FUSE-AI nützt KI für die Karzinom-Erkennung.
Foto: FUSE-AI

Wir haben viel über den KI-Einsatz in verschiedenen Branchen gesprochen. Wie sieht es den konkret mit dem KI-Einsatz in Ihrem Hause aus? Es ist ja immer wieder zu lesen, dass Netzwerke oder Security-Systeme künftig ohne KI nicht mehr betrieben werden können.

Rickmann: Das ist teilweise schon heute so. Nehmen Sie nur die zahlreichen Angriffe auf unser Netz - das sind so um die 50 Millionen an jedem Tag. Eine solche Menge können Menschen gar nicht mehr bearbeiten, sondern nur noch KI-Systeme bewältigen, die die Attacken identifizieren.

Ebenso setzen wir KI im Servicebereich ein. Die arbeitsaufwendige Vorqualifizierung bei Kundenanrufen übernehmen bei uns Chatbots - da die Qualifizierung für uns ein wichtiger Kostenfaktor ist. Ehrlicherweise muss man aber dazu sagen, dass es einige Zeit dauert, bis die Chatbots so eingestellt sind, dass sie den Produktionsprozess sauber unterstützen. Auf der anderen Seite wären wir ohne KI nicht wettbewerbsfähig, weshalb wir fortlaufend in das Thema KI investieren und neue Dinge ausprobieren. Natürlich steuern wir auch unsere Netze mit KI-Unterstützung - wobei die Betonung auf Unterstützung liegt: Fachkundige Experten sind weiterhin unverzichtbar, denn die KI übernimmt hier nur Standardprozeduren.

Zu viele Science-Fiction-Filme gesehen?

Sie zeichnen das Bild einer unterstützenden KI - vor diesem Hintergrund frage ich mich, warum der KI-Einsatz in Deutschland eine solch geringe gesellschaftliche Akzeptanz hat, wenn ich beispielsweise an das Potenzial in der Onkologie denke?

Rickmann: Ein Grund ist in meinen Augen, dass nicht sauber über das Thema KI aufgeklärt wird. Hier besteht ein Misstrauen. Eventuell rührt das daher, dass es in den 70er und 80er Jahren zu viele Science-Fiction-Filme gab, in denen intelligente Maschinen selbständig loslaufen und alles bedrohen. Dieses Bild einer KI wurde dann verinnerlicht. Letztlich müssen wir uns als Gesellschaft die Fragen stellen, wie gehen wir mit KI um, und wo setzen wir sie ein? In der Onkologie liegt es auf der Hand, KI einzusetzen.

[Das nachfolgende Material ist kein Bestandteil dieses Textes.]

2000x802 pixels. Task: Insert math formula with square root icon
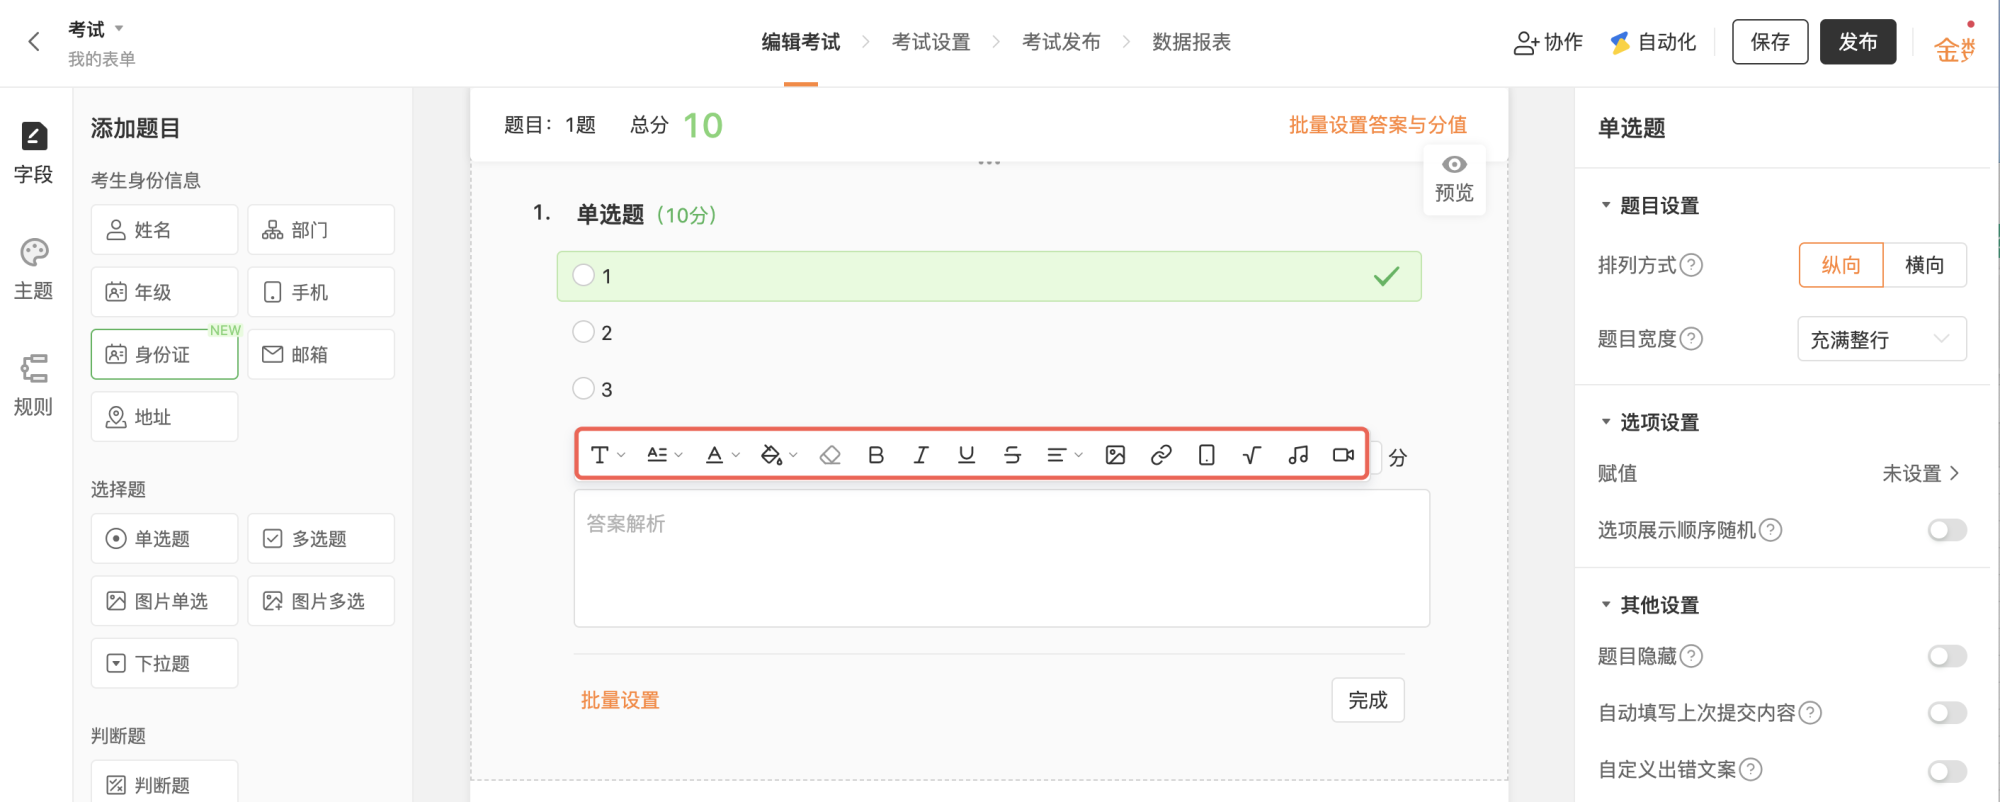click(x=1251, y=455)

Welche Schlüsse ziehen Sie daraus?

Rickmann: Nummer Eins wäre, wir brauchen mehr Aufklärung in Sachen KI. Nummer Zwei: Wir müssen agiler und flexibler werden. Ja, wir brauchen klare Regeln und Gesetze. Aber wir sollten regelmäßig überprüfen, ob sie noch zeitgemäß und der Situation angemessen sind. Drittens hilft ein gesunder Pragmatismus, denn gerade die Pandemie hat gezeigt, dass Schnelligkeit manchmal wichtiger als Perfektion ist. Warum können wir uns nicht mal mit 98 Prozent begnügen, wie es uns die Amerikaner vormachen.

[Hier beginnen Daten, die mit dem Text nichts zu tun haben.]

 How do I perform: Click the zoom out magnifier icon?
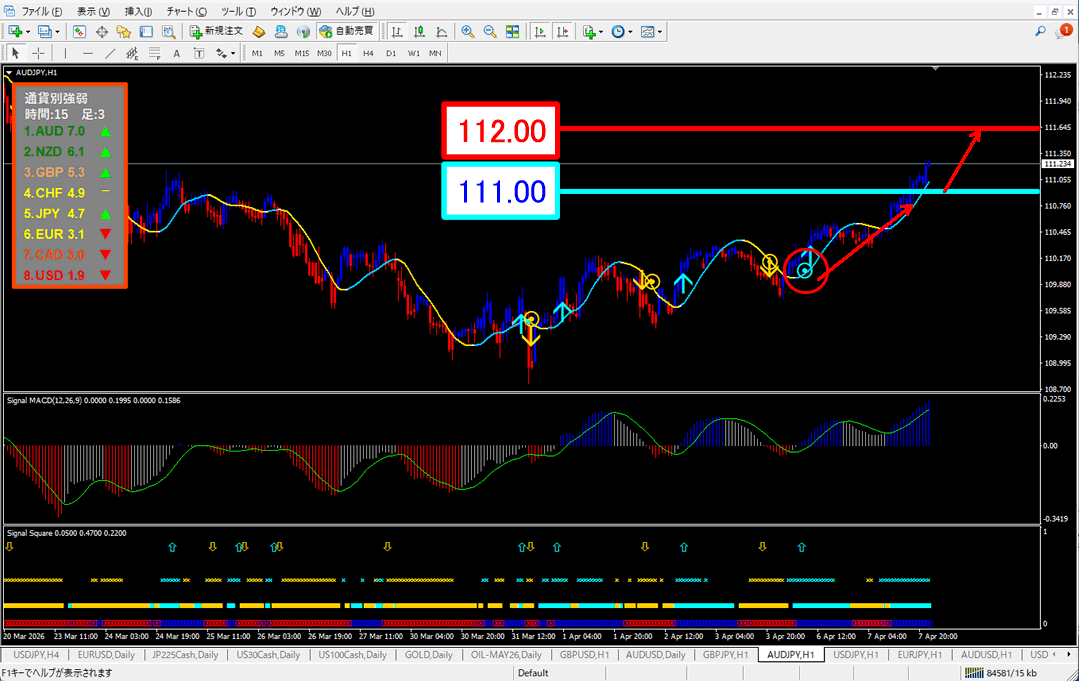point(490,31)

Bei Gaia-X theoretisieren und diskutieren wir immer noch. Als ich vor zwei Jahren irgendwo sagte, dass ich das sehr kritisch sehe und nicht glaube, dass es funktioniert, gab es einen Riesenaufschrei. Wir brauchen Geschwindigkeit und Pragmatismus und müssen unsere Entscheidungen immer wieder überprüfen, weil wir in einem Ökosystem leben, das sich permanent weiterentwickelt. Die Zeiten, in denen wir unsere Entscheidungsgeschwindigkeit an den Post-Laufzeiten ausrichten konnten, sind in einer digitalisierten Welt vorbei.